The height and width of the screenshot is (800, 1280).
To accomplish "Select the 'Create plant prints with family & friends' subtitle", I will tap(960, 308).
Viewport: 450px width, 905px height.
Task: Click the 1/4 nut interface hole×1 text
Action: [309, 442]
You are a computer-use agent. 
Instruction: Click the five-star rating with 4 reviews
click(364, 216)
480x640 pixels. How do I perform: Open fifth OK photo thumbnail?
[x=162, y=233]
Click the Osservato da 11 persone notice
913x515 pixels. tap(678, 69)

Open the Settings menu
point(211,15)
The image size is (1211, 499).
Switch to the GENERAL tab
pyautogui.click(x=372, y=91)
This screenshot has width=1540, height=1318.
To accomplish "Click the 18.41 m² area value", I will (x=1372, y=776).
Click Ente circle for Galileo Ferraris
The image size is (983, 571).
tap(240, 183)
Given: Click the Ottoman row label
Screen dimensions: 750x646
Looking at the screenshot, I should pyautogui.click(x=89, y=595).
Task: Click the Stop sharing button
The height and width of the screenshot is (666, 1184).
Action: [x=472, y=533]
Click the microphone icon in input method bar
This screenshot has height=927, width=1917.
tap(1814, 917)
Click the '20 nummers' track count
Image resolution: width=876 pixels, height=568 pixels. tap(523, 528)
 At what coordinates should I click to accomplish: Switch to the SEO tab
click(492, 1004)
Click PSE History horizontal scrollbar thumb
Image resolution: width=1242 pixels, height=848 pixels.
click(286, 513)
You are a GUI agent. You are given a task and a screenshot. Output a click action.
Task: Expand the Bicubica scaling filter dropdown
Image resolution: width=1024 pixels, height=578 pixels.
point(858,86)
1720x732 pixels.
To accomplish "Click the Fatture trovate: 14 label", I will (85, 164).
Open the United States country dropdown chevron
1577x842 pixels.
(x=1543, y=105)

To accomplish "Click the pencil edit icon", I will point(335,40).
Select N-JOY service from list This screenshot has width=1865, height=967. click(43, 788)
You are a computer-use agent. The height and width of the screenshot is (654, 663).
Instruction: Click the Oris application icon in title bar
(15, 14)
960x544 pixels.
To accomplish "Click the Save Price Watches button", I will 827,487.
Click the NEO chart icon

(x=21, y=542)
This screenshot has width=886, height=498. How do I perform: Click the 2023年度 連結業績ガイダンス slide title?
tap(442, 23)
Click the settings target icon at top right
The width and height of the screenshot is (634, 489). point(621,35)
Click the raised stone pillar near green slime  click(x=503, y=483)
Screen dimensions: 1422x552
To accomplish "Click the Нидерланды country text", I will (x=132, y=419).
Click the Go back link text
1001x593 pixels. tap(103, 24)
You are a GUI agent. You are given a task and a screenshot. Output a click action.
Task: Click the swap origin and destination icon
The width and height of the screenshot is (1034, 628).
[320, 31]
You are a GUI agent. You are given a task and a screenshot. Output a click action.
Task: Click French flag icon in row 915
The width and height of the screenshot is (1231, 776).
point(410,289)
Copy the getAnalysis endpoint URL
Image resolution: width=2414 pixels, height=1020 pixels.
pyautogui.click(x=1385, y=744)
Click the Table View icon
++++++
- [Assignment] Restate every entry word for word.

- [Solution for this problem]
The height and width of the screenshot is (800, 1280).
To accomplish "Select the 'Create plant prints with family & friends' subtitle", I will tap(960, 308).
Viewport: 450px width, 905px height.
Task: Click the 1/4 nut interface hole×1 text
Action: [309, 442]
You are a computer-use agent. 
Instruction: Click the five-star rating with 4 reviews
click(364, 216)
480x640 pixels. How do I perform: Open fifth OK photo thumbnail?
[x=162, y=233]
Click the Osservato da 11 persone notice
913x515 pixels. tap(678, 69)

Open the Settings menu
point(211,15)
The image size is (1211, 499).
Switch to the GENERAL tab
pyautogui.click(x=372, y=91)
This screenshot has width=1540, height=1318.
To accomplish "Click the 18.41 m² area value", I will (x=1372, y=776).
Click Ente circle for Galileo Ferraris
The image size is (983, 571).
tap(240, 183)
Given: Click the Ottoman row label
Screen dimensions: 750x646
Looking at the screenshot, I should pyautogui.click(x=89, y=595).
Task: Click the Stop sharing button
The height and width of the screenshot is (666, 1184).
Action: [x=472, y=533]
Click the microphone icon in input method bar
This screenshot has height=927, width=1917.
tap(1814, 917)
Click the '20 nummers' track count
Image resolution: width=876 pixels, height=568 pixels. tap(523, 528)
 At what coordinates should I click to accomplish: Switch to the SEO tab
click(492, 1004)
Click PSE History horizontal scrollbar thumb
Image resolution: width=1242 pixels, height=848 pixels.
click(286, 513)
You are a GUI agent. You are given a task and a screenshot. Output a click action.
Task: Expand the Bicubica scaling filter dropdown
Image resolution: width=1024 pixels, height=578 pixels.
point(858,86)
1720x732 pixels.
To accomplish "Click the Fatture trovate: 14 label", I will (85, 164).
Open the United States country dropdown chevron
1577x842 pixels.
(x=1543, y=105)

To accomplish "Click the pencil edit icon", I will point(335,40).
Select N-JOY service from list This screenshot has width=1865, height=967. click(43, 788)
You are a computer-use agent. The height and width of the screenshot is (654, 663).
Instruction: Click the Oris application icon in title bar
(15, 14)
960x544 pixels.
To accomplish "Click the Save Price Watches button", I will 827,487.
Click the NEO chart icon

(x=21, y=542)
This screenshot has width=886, height=498. How do I perform: Click the 2023年度 連結業績ガイダンス slide title?
tap(442, 23)
Click the settings target icon at top right
The width and height of the screenshot is (634, 489). point(621,35)
Click the raised stone pillar near green slime  click(x=503, y=483)
Screen dimensions: 1422x552
To accomplish "Click the Нидерланды country text", I will (x=132, y=419).
Click the Go back link text
1001x593 pixels. tap(103, 24)
You are a GUI agent. You are given a task and a screenshot. Output a click action.
Task: Click the swap origin and destination icon
The width and height of the screenshot is (1034, 628).
[320, 31]
You are a GUI agent. You are given a task and a screenshot. Output a click action.
Task: Click French flag icon in row 915
The width and height of the screenshot is (1231, 776).
point(410,289)
Copy the getAnalysis endpoint URL
Image resolution: width=2414 pixels, height=1020 pixels.
pyautogui.click(x=1385, y=744)
Click the Table View icon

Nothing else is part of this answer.